The House of Representatives ended on Wednesday night the debates on the proposed P3.757 trillion national budget, unanimously passing the measure on second reading after two weeks of extended plenary deliberations.

The Joint Session of the Senate and the House of Representatives on the extension of Martial Law in Mindanao commences in the Plenary of the Batasang Pambansa on December 13, 2017. (ALVIN KASIBAN / MANILA BULLETIN) (MANILA BULLETIN)

Budgetary controversies that included the so-called P51.79 billion “parked pork barrel”, the assailed cash-based budgeting and the deferment of budget deliberations for the P1.41 billion allocation for the Presidential Communications Operations Office, were raised and resolved throughout the budget process that started July 23.

The approval is first under the leadership of former president and Speaker Gloria Macapagal-Arroyo who took over the reins of the Lower House in July.

The proposed budget is higher by P439.4 billion or 13.2 percent than the current national allocation of P3.38 trillion.

In his turno-en-contra speech, Minority Leader and Quezon Rep. Danilo Suarez aired strong misgivings over the the disappointing absorptive capacity of various agencies that are unable to spend the allocations granted by government, thereby, slowing down the country’s progress.

“Why do we need to raise more money and burden our taxpayers when government agencies and departments are unable to make full use of the monies given them?” he asked.

Suarez also lamented that the armed services and protection agencies, referring to the Department of National Defense and the Department of Interior and Local Government, received P250 billion and p232 billion each, there remains strong doubts over the continued killings under the Duterte government’s war on drugs.

Nevertheless, Suarez lauded Arroyo for her “admirable work ethic”, pointing out that she spent long hours with House members to ensure the passage on time of the proposed General Appropriations Act.

As usual, both the House majority and minority groups agreed to create a small committee that will accept, study and recommend amendments to the proposed budget.

The proposed budget retained priority expenditures for education, infrastructure, and interior government departments.

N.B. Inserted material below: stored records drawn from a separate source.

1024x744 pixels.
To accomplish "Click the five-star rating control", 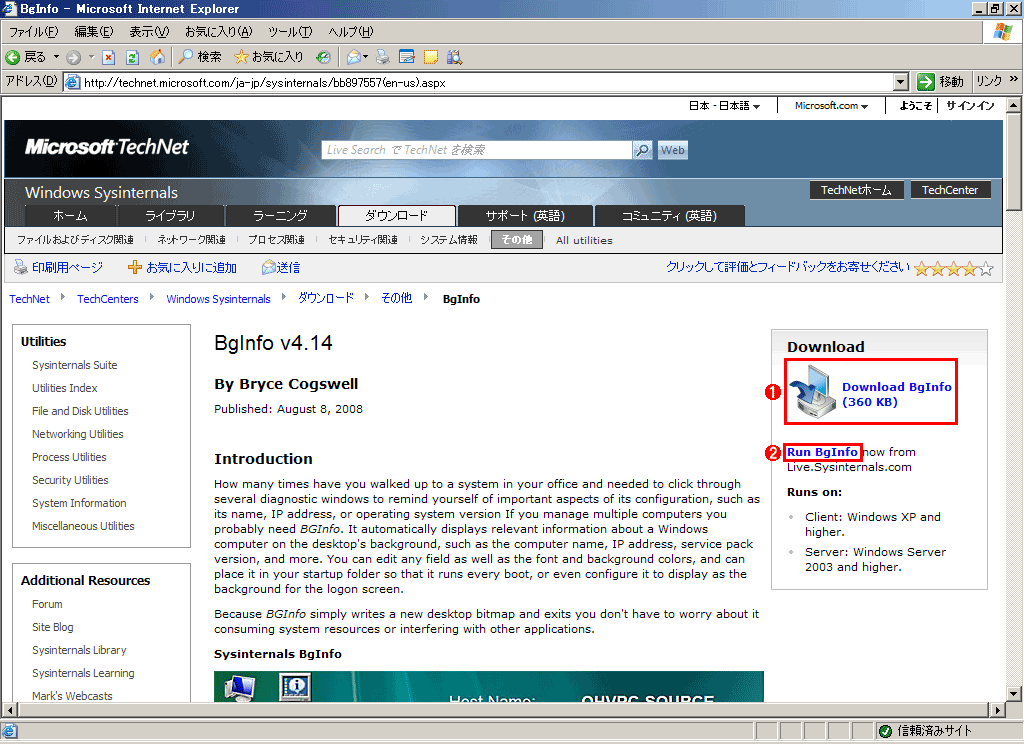I will (x=953, y=268).
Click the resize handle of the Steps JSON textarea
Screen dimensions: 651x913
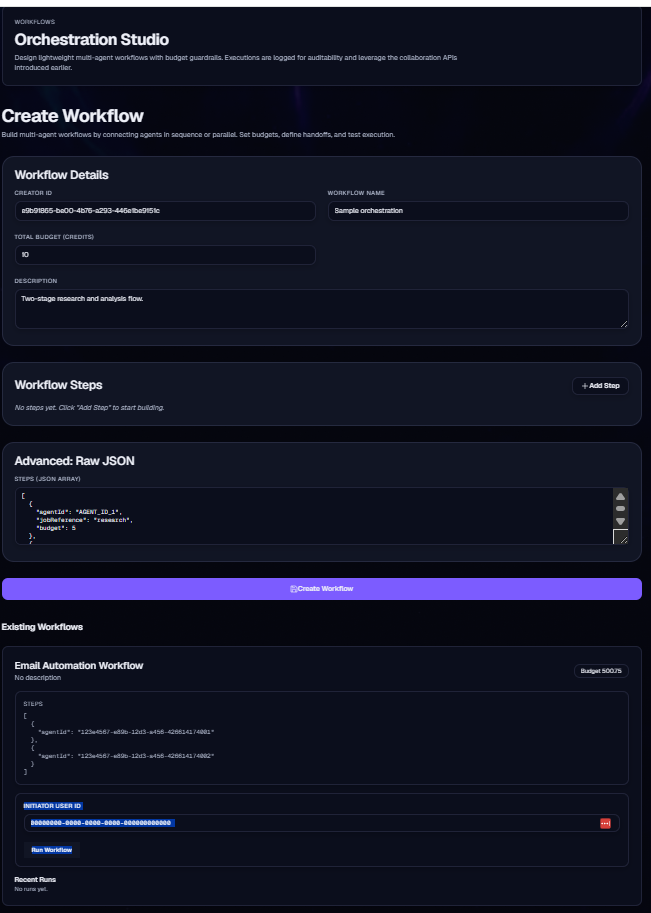625,540
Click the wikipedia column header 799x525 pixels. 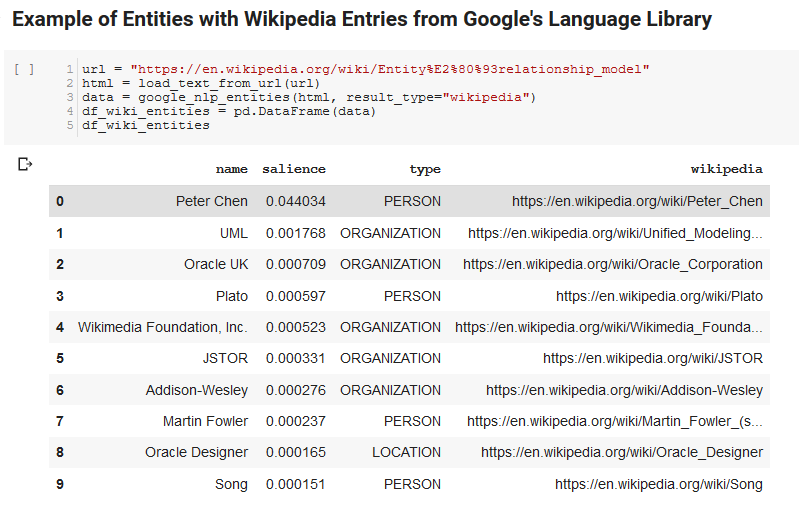tap(727, 169)
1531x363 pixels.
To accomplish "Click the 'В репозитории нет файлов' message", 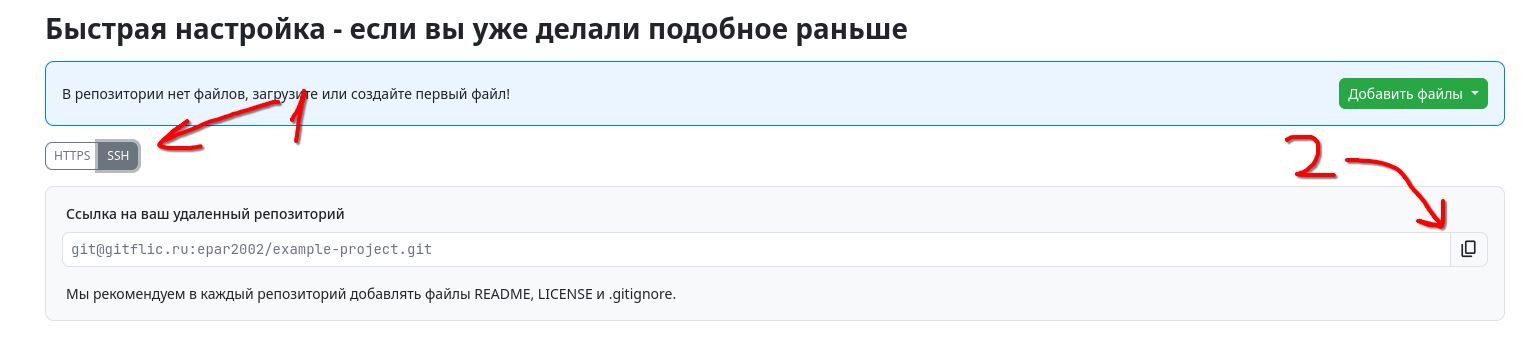I will coord(286,94).
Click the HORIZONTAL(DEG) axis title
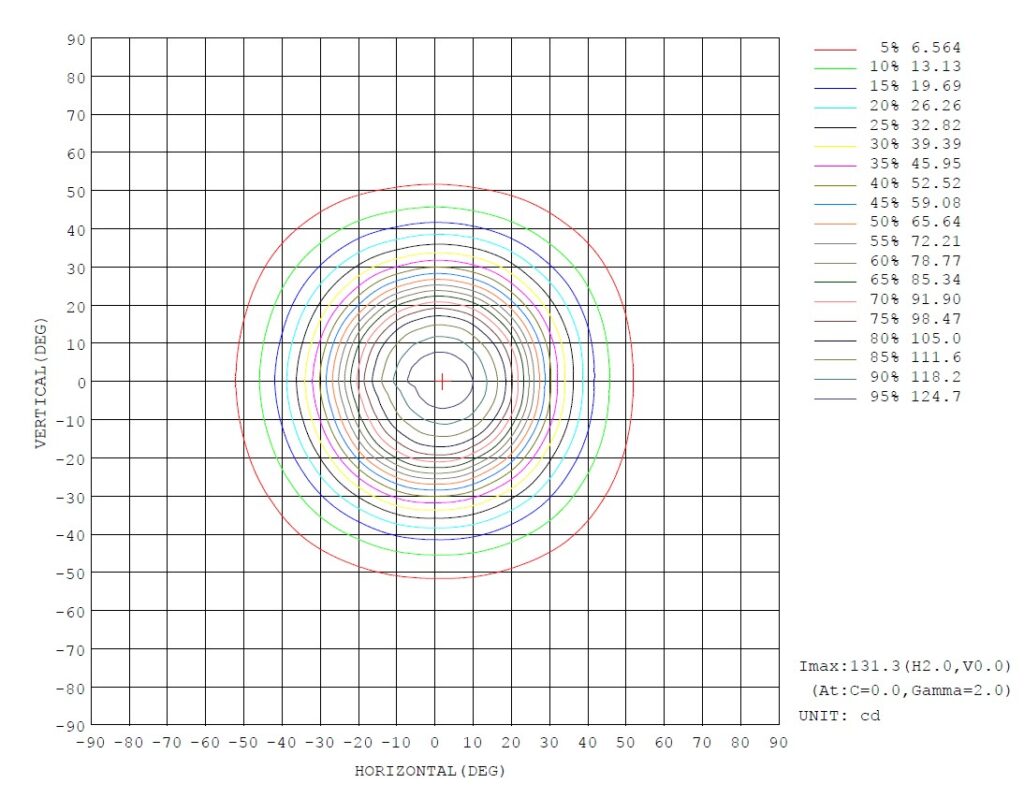1024x798 pixels. point(430,772)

The education sector education will get the biggest slice of P659.3 billion, about P72.2 billion more than what it received this year.

Successful infrastructure projects implemented by Secretary Mark Villar inspired the Department of Budget and Management to allocate P555.7 billion for the Department of Public Works and Highways.

T he amount marks a 68.29 percent or P225.5 billion increase from the current year, thus, giving a strong financial backing to the Duterte government’s “build, build, build program”.

Peace and order also ranked high in the Duterte government’s priorities as the Lower House approved a P225.6 billion allocation for the Department of Interior and Local Government. The 2019 budget is P53.3 billion higher than the P172.3 billion appropriation in 2018.

Originally, the Duterte government called for a cash-based budgetary program apparently due to the failure of many departments to spend.

This program was rejected by the Lower House that won a mixture of cash based and obligation based budgeting.

Among the state agencies, the PCOO experienced the most difficult budget defense as lawmakers demanded the presence of Asst. Secretary Mocha Uson during the floor deliberation.

After two deferments and Uson’s resignation, the PCOO expenditure proposal breezed through the plenary stage.

In an unprecedented move, the Lower House asserted the power of the purse when it convened into a Committee of the Whole for the purpose of scrapping a P51.792 billion pork barrel allocation.

With Majority Leader and Camarines Sur Rep. Rolando Andaya and Deputy Speaker Fredenil Castro (Capiz) managing the floor, the budget found in favored congressional districts was re-aligned to health, education and infrastructure programs that are vital but received low allocation.